**Source data**.
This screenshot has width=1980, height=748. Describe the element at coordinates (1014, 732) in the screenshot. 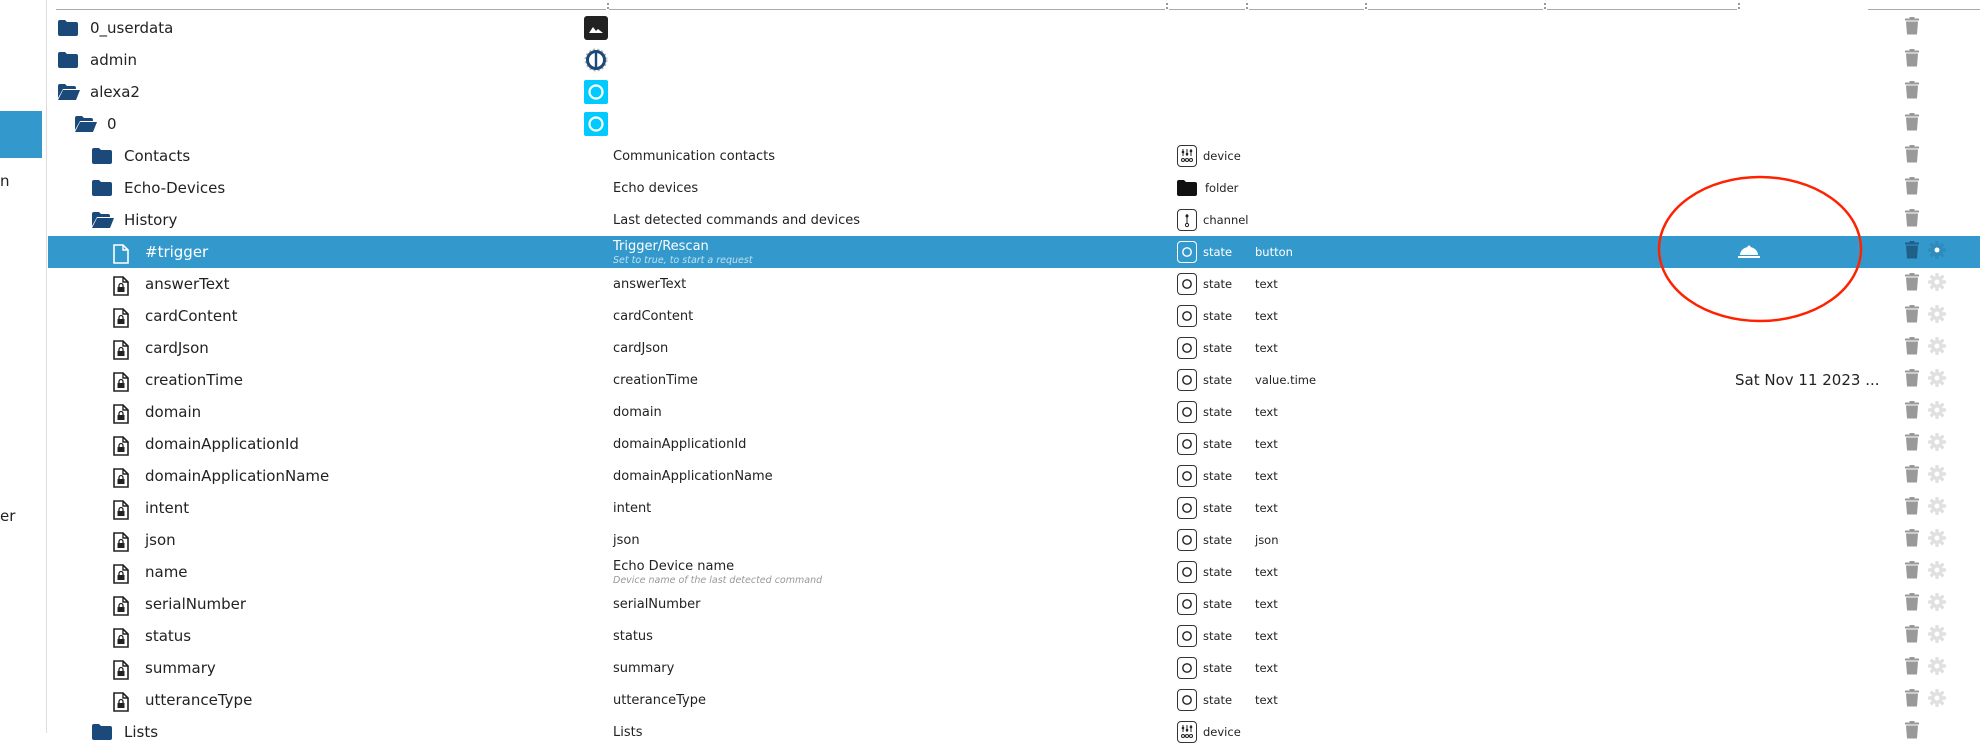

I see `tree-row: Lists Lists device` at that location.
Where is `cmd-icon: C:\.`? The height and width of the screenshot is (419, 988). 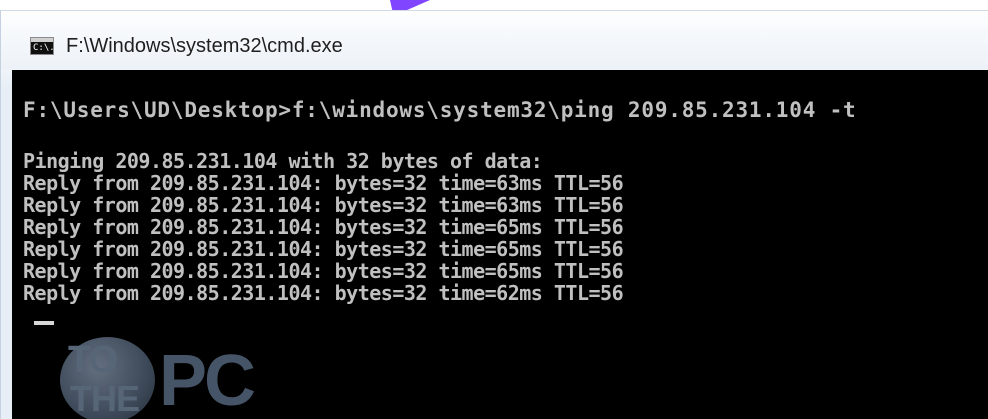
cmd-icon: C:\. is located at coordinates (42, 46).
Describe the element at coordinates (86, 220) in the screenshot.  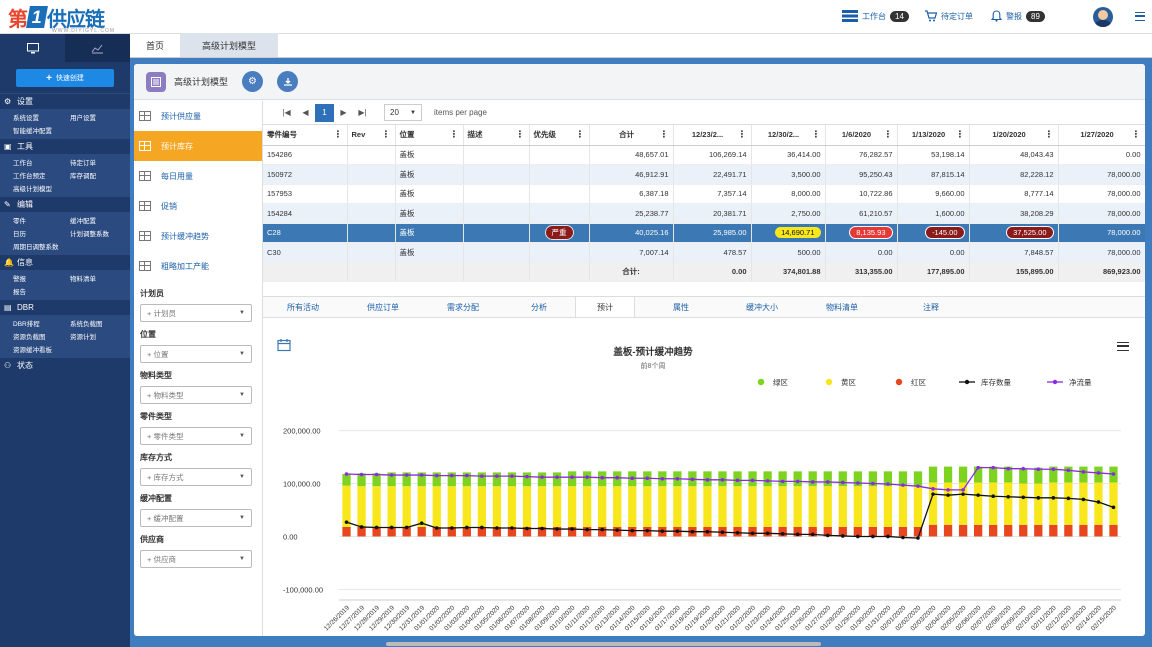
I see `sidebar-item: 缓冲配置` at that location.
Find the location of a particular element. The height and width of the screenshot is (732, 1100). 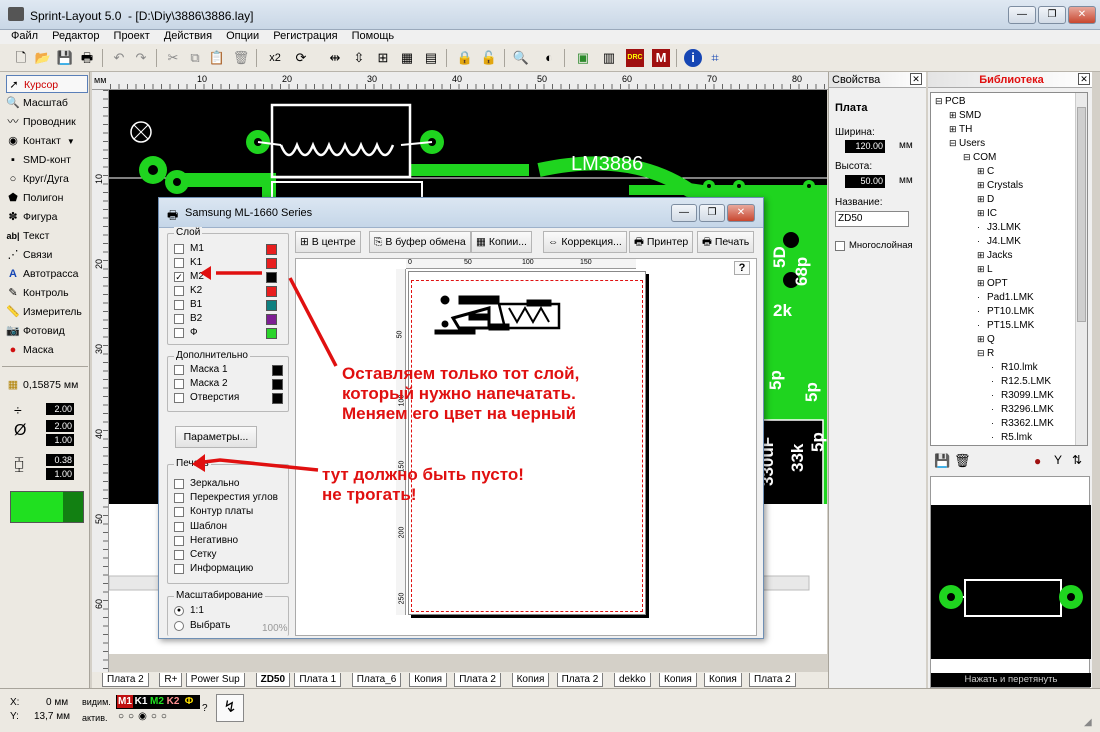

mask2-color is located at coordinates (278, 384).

**Instructions to follow**. Please reproduce the records above word for word, starting at the line that contains "Describe the element at coordinates (86, 220)" and ending at the last line of the records, with both of those lines included. Leave the pictures out.

**Your response**.
Describe the element at coordinates (86, 220) in the screenshot.  
I see `sidebar-item: 缓冲配置` at that location.
Find the location of a particular element. The height and width of the screenshot is (732, 1100). 

mask2-color is located at coordinates (278, 384).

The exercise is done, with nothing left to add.